As Stanton explained the events to the jury of 13 women and one man, including two alternates, he held a coffee cup in his hand. As he told them how the bomb was disguised, he pointed out that they probably hadn't noticed he had picked up the cup because it was such a common object.

That's a notion Rueda-Denvers' attorney, Christopher Orem, latched onto as well.

He said his client told police that he and Duarte-Herrera had been watching Dorantes Antonio's vehicle at the Luxor, and although he had told police that Duarte-Herrera had at one point exited the vehicle, he didn't know the other man had a bomb. He never noticed a coffee cup, Orem said.

Rueda-Denvers told police he was "obsessed" with Chali and had been following her to and from work, Stanton said. Orem said Rueda-Denvers had been trailing Chali in an effort to locate his daughter, who he hadn't seen in months.

Stanton called Chali "a key eyewitness." She had previously given a videotaped deposition that will be presented to the jury. Stanton said she had since faced deportation proceedings and is unable to testify in-person.

Both defendants have given detailed statements to police about the night Dorantes Antonio was killed. Although the men are being tried together, the jury will reach independent verdicts as to each man's guilt or innocence.

Charles Cano, a deputy special public defender representing Duarte-Herrera, claims Rueda-Denvers is the only person charged in the case who has a motive.

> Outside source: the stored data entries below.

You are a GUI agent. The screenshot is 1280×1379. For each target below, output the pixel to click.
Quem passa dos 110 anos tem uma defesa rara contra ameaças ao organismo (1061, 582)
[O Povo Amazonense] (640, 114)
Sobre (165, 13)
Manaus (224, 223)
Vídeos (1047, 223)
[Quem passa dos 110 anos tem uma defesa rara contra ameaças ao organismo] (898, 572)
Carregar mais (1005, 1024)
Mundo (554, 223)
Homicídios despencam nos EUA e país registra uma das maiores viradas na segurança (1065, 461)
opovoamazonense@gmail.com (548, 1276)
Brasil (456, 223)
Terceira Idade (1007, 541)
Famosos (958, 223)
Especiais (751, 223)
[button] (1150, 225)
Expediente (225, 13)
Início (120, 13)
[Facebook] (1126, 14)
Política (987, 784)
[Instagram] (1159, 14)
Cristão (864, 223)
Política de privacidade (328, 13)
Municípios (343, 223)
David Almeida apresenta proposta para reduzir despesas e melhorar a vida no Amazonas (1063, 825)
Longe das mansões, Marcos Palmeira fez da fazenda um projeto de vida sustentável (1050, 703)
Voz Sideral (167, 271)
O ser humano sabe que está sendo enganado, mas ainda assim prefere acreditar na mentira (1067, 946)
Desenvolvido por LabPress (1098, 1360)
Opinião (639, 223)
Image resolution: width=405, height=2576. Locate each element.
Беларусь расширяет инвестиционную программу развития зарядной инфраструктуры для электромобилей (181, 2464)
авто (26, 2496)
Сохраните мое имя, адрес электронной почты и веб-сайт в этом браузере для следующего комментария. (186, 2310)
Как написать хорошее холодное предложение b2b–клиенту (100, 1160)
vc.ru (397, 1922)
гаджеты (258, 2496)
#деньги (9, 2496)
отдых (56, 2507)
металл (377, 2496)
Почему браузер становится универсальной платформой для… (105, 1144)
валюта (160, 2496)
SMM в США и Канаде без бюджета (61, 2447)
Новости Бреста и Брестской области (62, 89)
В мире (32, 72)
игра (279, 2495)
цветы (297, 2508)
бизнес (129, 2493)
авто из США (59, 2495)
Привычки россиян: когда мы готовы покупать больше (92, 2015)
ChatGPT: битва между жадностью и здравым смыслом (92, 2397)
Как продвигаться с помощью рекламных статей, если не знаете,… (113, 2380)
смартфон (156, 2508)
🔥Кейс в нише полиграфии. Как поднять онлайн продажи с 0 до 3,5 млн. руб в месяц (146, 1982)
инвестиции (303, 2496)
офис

"This case revolves around one man -- Omar Rueda-Denvers," he told the jury in his opening statements.

He pointed out that the true identity of Rueda-Denvers is still unclear, and he has at least five aliases. Chali has told police that the two met in their native Guatemala, where they had a child and he was known to her as Alexander Perez. She told police she followed him to Panama, where they worked in a cleaning business for a businessman named "Omar Rueda-Denvers."

After coming to the United States, he became known to others by that name, Cano said.

Rueda-Denvers had called off the relationship 15 days after she followed him to the United States because of a new woman in his life, Chali told police.